WHAT THIS TASK INVOLVES: Count the lines in the records below that contain the word "Amplificatoare". Reply with only the number.

MATERIAL FOR THIS TASK:

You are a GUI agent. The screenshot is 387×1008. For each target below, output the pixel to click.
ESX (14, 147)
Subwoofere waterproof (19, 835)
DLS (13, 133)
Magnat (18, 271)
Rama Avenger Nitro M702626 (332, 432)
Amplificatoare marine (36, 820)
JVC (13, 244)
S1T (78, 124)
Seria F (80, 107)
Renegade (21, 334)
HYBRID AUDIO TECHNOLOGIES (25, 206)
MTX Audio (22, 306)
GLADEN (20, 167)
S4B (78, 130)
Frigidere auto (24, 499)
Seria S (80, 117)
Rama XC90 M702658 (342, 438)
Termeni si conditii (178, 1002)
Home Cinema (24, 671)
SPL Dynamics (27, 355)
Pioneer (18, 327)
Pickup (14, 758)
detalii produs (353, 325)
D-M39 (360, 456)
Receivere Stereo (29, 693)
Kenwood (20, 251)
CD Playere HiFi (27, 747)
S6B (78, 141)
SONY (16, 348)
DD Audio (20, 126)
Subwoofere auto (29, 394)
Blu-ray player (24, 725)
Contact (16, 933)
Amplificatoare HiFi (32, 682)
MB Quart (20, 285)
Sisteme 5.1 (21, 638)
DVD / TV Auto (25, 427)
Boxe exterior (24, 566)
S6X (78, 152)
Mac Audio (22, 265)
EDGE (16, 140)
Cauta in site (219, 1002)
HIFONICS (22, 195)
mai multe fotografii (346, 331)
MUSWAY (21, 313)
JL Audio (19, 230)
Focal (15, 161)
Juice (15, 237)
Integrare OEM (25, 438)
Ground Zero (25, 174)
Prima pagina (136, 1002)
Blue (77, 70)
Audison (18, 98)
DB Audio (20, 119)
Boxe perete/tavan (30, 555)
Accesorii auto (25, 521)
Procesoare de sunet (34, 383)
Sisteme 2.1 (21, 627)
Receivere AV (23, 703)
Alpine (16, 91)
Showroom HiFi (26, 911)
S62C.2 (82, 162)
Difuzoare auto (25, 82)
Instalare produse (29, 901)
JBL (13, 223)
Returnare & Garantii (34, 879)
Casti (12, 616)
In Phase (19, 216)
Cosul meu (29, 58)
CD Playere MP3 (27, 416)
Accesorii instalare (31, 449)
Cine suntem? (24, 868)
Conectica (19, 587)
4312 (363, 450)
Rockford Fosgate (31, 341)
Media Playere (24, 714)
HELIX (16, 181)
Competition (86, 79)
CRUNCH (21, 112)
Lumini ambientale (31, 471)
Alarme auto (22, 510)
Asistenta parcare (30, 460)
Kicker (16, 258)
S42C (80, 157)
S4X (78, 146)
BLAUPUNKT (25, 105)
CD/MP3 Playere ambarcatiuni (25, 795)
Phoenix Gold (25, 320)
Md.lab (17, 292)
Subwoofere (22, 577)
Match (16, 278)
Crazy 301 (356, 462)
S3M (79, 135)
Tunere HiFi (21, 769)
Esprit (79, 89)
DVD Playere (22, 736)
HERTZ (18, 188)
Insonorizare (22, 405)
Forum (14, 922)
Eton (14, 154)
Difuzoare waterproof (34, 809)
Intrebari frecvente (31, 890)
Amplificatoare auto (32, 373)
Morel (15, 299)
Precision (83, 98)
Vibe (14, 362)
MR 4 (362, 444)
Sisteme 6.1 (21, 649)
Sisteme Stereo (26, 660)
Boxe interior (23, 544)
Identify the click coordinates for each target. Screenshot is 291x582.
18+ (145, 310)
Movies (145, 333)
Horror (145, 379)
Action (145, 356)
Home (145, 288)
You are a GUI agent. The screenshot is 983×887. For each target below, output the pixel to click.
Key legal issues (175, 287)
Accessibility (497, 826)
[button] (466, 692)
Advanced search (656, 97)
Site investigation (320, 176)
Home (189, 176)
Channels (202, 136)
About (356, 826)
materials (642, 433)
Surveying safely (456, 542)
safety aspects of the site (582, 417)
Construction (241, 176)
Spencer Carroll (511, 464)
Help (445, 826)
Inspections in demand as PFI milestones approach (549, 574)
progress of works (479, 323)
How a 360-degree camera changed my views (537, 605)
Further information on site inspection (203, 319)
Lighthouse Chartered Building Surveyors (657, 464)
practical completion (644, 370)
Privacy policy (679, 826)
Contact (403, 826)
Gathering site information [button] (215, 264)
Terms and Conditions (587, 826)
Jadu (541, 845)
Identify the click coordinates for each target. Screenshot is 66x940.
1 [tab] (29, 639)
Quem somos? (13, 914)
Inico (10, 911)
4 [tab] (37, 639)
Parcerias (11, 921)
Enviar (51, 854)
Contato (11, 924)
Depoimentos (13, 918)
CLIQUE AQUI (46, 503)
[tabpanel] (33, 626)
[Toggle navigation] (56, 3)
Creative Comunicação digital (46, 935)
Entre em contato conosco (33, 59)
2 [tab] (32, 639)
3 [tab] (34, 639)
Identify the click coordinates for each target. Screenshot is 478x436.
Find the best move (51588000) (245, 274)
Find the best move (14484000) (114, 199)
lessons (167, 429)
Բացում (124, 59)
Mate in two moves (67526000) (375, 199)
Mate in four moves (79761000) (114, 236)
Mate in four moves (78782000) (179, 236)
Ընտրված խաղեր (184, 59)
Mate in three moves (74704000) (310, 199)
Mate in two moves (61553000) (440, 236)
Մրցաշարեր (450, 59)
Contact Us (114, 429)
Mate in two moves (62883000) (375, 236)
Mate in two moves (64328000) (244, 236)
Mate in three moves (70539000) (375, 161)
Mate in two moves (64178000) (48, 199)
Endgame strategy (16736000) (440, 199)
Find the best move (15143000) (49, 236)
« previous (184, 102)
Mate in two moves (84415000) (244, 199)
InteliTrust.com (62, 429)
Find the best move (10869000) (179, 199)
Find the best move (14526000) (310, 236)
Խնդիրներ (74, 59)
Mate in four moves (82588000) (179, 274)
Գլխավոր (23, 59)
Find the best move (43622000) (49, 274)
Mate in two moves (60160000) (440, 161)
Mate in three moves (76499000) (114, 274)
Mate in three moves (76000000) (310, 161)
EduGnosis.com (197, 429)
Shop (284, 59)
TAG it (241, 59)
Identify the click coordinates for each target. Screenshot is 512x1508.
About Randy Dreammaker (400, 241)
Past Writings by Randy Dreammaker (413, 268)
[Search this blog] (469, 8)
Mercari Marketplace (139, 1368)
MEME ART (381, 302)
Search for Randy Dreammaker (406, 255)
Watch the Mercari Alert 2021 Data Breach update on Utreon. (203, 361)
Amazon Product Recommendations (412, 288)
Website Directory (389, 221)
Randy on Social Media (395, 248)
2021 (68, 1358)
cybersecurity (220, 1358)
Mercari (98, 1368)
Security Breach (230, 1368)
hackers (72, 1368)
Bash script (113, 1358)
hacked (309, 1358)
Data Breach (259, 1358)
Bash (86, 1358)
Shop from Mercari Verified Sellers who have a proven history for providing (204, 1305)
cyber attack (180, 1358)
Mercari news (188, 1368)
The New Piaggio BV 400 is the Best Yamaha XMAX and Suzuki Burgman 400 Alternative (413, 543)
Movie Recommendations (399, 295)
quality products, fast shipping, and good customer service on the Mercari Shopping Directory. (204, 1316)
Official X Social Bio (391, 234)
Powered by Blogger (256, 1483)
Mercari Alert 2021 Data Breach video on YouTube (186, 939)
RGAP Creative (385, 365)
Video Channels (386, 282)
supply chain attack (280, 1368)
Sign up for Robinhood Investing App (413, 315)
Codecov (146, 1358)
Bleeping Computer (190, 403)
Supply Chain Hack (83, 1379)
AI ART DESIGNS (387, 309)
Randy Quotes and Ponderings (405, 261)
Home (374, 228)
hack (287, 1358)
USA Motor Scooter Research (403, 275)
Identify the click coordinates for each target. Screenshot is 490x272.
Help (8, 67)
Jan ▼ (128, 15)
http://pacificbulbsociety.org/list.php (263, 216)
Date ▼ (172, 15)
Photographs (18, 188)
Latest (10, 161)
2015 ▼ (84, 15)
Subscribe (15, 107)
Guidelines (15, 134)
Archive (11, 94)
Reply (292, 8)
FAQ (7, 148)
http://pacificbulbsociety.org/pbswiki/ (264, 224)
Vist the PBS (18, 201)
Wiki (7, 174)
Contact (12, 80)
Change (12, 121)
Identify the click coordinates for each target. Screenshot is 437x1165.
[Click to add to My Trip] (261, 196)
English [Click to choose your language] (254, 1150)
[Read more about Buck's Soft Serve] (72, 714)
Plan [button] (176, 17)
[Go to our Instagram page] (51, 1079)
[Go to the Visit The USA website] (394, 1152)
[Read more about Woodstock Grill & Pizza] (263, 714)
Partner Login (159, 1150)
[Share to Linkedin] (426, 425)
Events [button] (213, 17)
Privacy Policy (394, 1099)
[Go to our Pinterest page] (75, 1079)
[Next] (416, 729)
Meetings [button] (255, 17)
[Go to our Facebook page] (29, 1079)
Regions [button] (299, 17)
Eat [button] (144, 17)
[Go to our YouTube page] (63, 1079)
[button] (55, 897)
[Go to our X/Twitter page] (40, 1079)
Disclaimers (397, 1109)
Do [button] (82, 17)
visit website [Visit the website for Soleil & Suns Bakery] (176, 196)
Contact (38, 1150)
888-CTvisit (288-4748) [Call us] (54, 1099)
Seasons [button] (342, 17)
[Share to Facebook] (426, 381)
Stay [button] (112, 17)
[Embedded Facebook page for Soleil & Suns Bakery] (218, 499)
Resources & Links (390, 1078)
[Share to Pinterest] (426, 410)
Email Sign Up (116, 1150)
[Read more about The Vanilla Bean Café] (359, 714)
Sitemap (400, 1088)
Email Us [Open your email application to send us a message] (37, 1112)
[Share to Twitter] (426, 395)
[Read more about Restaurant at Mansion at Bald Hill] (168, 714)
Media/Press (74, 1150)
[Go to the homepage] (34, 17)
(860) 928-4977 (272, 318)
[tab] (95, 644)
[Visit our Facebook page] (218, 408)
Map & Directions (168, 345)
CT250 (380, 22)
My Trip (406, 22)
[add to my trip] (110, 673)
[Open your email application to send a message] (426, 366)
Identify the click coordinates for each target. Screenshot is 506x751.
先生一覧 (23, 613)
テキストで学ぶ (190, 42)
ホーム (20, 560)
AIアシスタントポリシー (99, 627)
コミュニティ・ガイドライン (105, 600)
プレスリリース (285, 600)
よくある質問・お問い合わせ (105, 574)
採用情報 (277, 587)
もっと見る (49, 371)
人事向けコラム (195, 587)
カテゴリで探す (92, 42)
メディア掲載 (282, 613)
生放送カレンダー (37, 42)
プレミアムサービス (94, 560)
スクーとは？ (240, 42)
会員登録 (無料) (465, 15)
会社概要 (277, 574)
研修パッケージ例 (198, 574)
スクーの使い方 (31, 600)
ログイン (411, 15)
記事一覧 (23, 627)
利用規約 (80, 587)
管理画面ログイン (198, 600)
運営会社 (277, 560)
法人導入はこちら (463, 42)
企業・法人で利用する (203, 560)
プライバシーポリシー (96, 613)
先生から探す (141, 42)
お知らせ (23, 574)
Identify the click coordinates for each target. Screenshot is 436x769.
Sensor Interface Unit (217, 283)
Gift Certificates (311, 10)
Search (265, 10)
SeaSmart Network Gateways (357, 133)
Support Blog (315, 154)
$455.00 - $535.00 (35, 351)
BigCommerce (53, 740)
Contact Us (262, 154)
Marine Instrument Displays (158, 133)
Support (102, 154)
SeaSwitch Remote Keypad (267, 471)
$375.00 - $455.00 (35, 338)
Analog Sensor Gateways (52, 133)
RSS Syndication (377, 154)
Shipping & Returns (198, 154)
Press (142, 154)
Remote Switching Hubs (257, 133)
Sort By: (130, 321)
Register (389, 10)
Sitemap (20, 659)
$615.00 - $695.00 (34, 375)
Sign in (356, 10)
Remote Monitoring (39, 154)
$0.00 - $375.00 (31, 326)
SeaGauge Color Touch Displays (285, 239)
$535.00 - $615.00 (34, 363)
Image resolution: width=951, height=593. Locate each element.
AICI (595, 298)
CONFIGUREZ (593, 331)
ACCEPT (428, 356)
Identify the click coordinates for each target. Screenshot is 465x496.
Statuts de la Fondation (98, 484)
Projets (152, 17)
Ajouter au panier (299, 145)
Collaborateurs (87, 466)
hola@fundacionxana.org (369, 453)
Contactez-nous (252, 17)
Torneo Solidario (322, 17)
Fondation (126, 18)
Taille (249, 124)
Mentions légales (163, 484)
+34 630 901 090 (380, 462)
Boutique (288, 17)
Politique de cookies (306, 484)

TASK RESPONSE: 3